Alert and Notification Design
Alert Hierarchy
Not all alerts are equal. Create clear tiers:
Critical: System is down, safety risk, requires immediate action Warning: Something is wrong but not urgent Info: Notable event, no action required Success: Confirmation that something worked
Use color, iconography, and placement consistently across tiers.
Alert Fatigue
Too many alerts = no alerts. Users tune out constant notifications.
Solutions:
- Aggregate related alerts
- Let users customize alert thresholds
- Escalate only when patterns emerge
- Provide "dismiss" and "snooze" options
An alert that's never actionable shouldn't be an alert.
Alert Actionability
Every alert should have clear next steps:
"Pump pressure exceeding threshold. [View pump] [Acknowledge] [Create work order]"
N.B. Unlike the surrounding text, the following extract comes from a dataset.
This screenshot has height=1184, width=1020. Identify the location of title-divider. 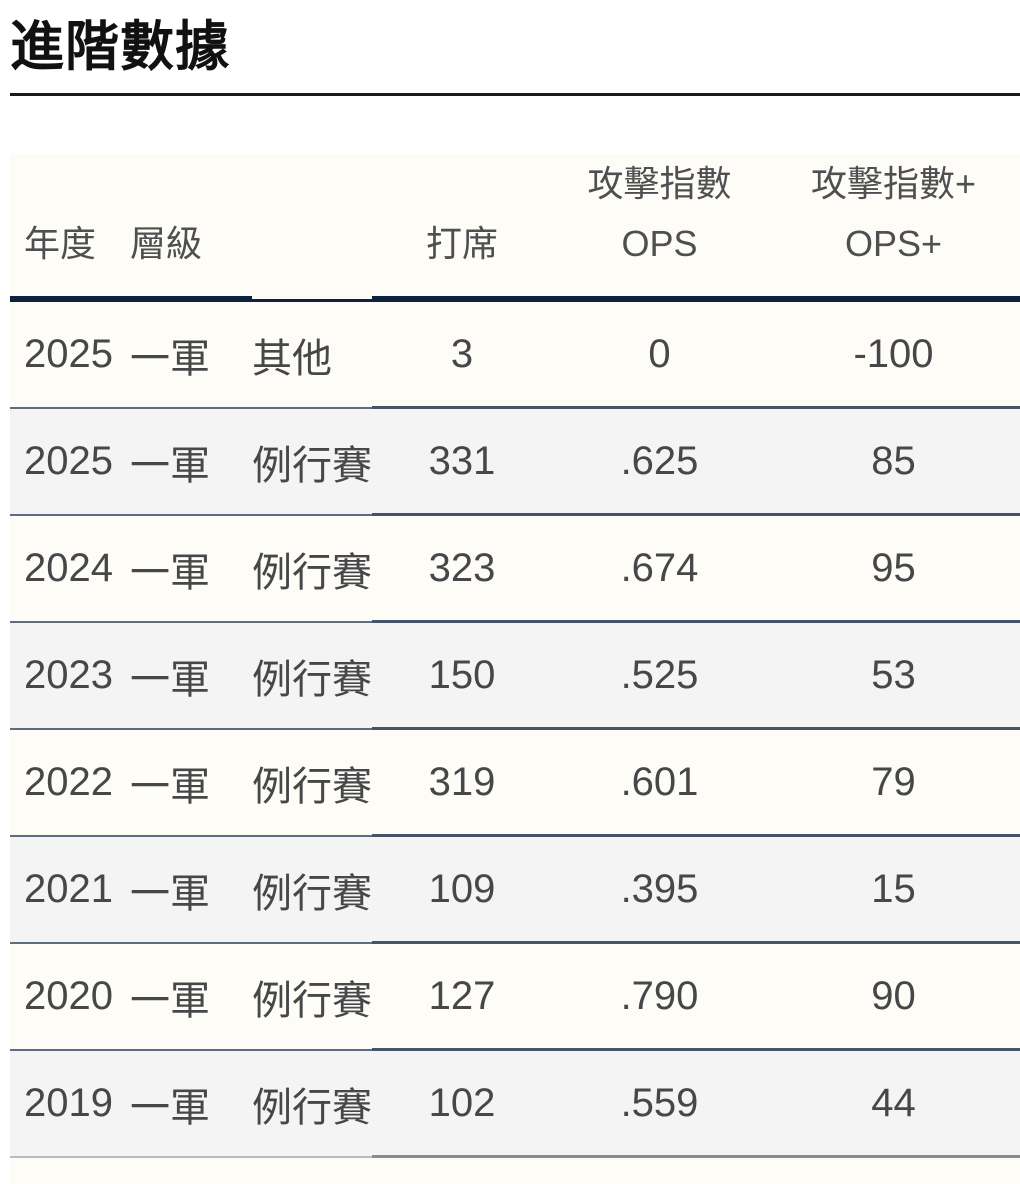
(515, 94).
Don't just notify -enable response.
Dashboard Anti-Patterns
The Everything Dashboard
Cramming every possible metric onto one screen. Users see everything, process nothing.
Fix: Ruthlessly prioritize. Default views show essentials; detail is optional.
The Vanity Dashboard
Impressive-looking charts that don't help decisions. Executive showcase rather than working tool.
Fix: Ask for every element: "What decision does this inform?"
The Stale Dashboard
Data that updates slowly, hourly instead of real-time, showing yesterday's situation.
Fix: Display data freshness. Real-time where it matters. Stale data acknowledged.
The Static Dashboard
One size fits all. No customization. Users can't focus on their responsibilities.
Fix: Personalization. Role-based defaults. Saved views.
The Mystery Dashboard
Unclear what numbers mean, where data comes from, how to interpret variations.
Fix: Labels, tooltips, data source indicators, contextual help.
Building Effective Dashboards
Discovery Phase
Before designing:
- Who uses this dashboard?
- What decisions do they make?
- What questions do they ask?
- What data do they need?
- How often do they check in?
User research shapes every subsequent decision.
Information Architecture
Map the hierarchy:
- What's most critical?
- What provides context?
- What's needed occasionally?
- What can be removed?
Most dashboards have too much at tiers 1-2 and not enough discipline about tier 4.
Design Phase
Build for actual usage patterns:
- Morning check-ins (status overview)
- Issue investigation (drill-down capability)
- Reporting preparation (export and summarization)
- Mobile glances (essential status only)
Different usage patterns need different views.
Testing and Iteration
Test with real users on real tasks:
- "Show me how you'd find overdue work orders"
- "What would you do first when looking at this dashboard?"
- "What's confusing or missing?"
Dashboards benefit enormously from iteration based on actual use.
The Well-Designed Dashboard
A well-designed dashboard:
- Answers the most important questions immediately
- Guides attention through visual hierarchy
- Enables action, not just observation
- Adapts to different users and contexts
- Shows what's changed, not just what is
- Fails gracefully when data is unavailable
- Respects users' time and attention
These principles seem obvious. Most dashboards violate them.
Build dashboards that help people decide and act. That's the whole job.
What dashboard design challenges have you tackled? What worked and what didn't?